# Introduction 
K-Nearest Neighbour (KNN) can be used for solving classification as well as regression problems. However , it is more widely used in classification problems in industry.
 
In this notebook , we are going to create KNN algorithm from scratch and use it to solve IRIS dataset. Further we will compare our results with KNeighborsClassifier of sklearn.

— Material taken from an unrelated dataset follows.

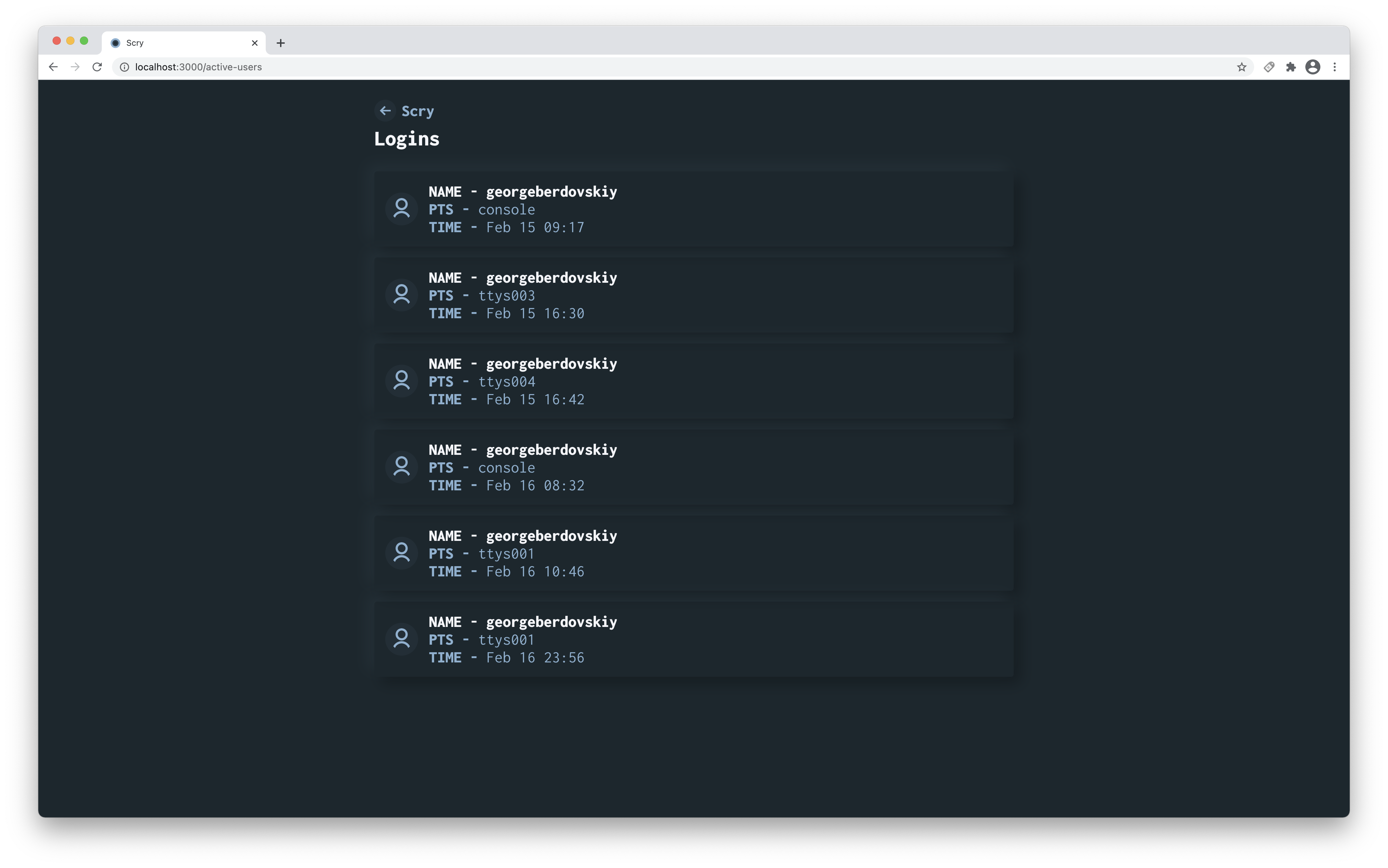
Task: Bookmark this page with the star icon
Action: pos(1241,67)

We can implement KNN by following below steps:
* Load the data
* Initialize the value of k
* Iterate over all the test data points.
* for getting the predicted class, iterate from one to total no. of training data points
    1. Calculate the distance between test data and each row of training data. Here we will use Euclidean distance as our distance metric since it’s the most popular method. The other metrics that can be used are Manhatten,Chebyshev, cosine, etc.
    2. Sort the calculated distances in ascending order based on distance values.
    3. Get top k rows from the sorted array.
    4. Get the most frequent class of these rows.
    5. Return the predicted class.

# Implementation
You can dowload the iris dataset from [here](https://gist.githubusercontent.com/gurchetan1000/ec90a0a8004927e57c24b20a6f8c8d35/raw/fcd83b35021a4c1d7f1f1d5dc83c07c8ffc0d3e2/iris.csv)

In [None]:
#Importing libraries
import pandas as pd
import numpy as np
import math
import operator
import os
print(os.listdir("../input"))

# Any results you write to the current directory are saved as output.

In [None]:
# importing data
data=pd.read_csv('../input/Iris.csv',index_col='Id')
data.head()

In [None]:
data.shape

In [None]:
# Defining a function to calculate euclidean distance between two data points
def euclideanDistance(data1,data2,length):
    distance=0
    for x in range(length):
        distance+=np.square(data1[x]-data2[x])
    return np.sqrt(distance)

# Defining our KNN model
def knn(train,test,k):
    
    
    length=test.shape[1]
    result=[]
    # calculating euclideanDistance between each row of training data and test data
    for y in range(len(test)):
        distances={}
        sort={}
        for x in range(len(train)):
            dist=euclideanDistance(test.iloc[y],train.iloc[x],length)
            distances[x]=dist
           
        #sorting them on the basis of distance
        sorted_d=sorted(distances.items(),key=operator.itemgetter(1))
    
        neighbors=[]
    
        # Extracting top k neighbors
        for  x in range(k):
            neighbors.append(sorted_d[x][0])
        
        classvotes={}
    
        # calculate most frequent class in the neighbors
        for x in range(len(neighbors)):
            response=train.iloc[neighbors[x]][-1]
        
            if response in classvotes:
                classvotes[response]+=1
            else:
                classvotes[response]=1
         
        sortedvotes=sorted(classvotes.items(),key=operator.itemgetter(1),reverse=True)
        result.append(sortedvotes[0][0])
    return (result)

    

In [None]:
# creating a dummy test set
testset=[[7.2,3.6,5.1,2.5],[7.5,3.8,5.3,2.8]]
test=pd.DataFrame(testset)
# setting no. of neighbors
k=3
#Running our model
result=knn(data,test,k)
print(result)


# Comaring Our model with scikit-learn

In [None]:
from sklearn.neighbors import KNeighborsClassifier
neigh=KNeighborsClassifier(n_neighbors=3)
neigh.fit(data.iloc[:,0:4],data['Species'])

print(neigh.predict(test))

* Both models are predicting the same class. Hence our model is working correctly.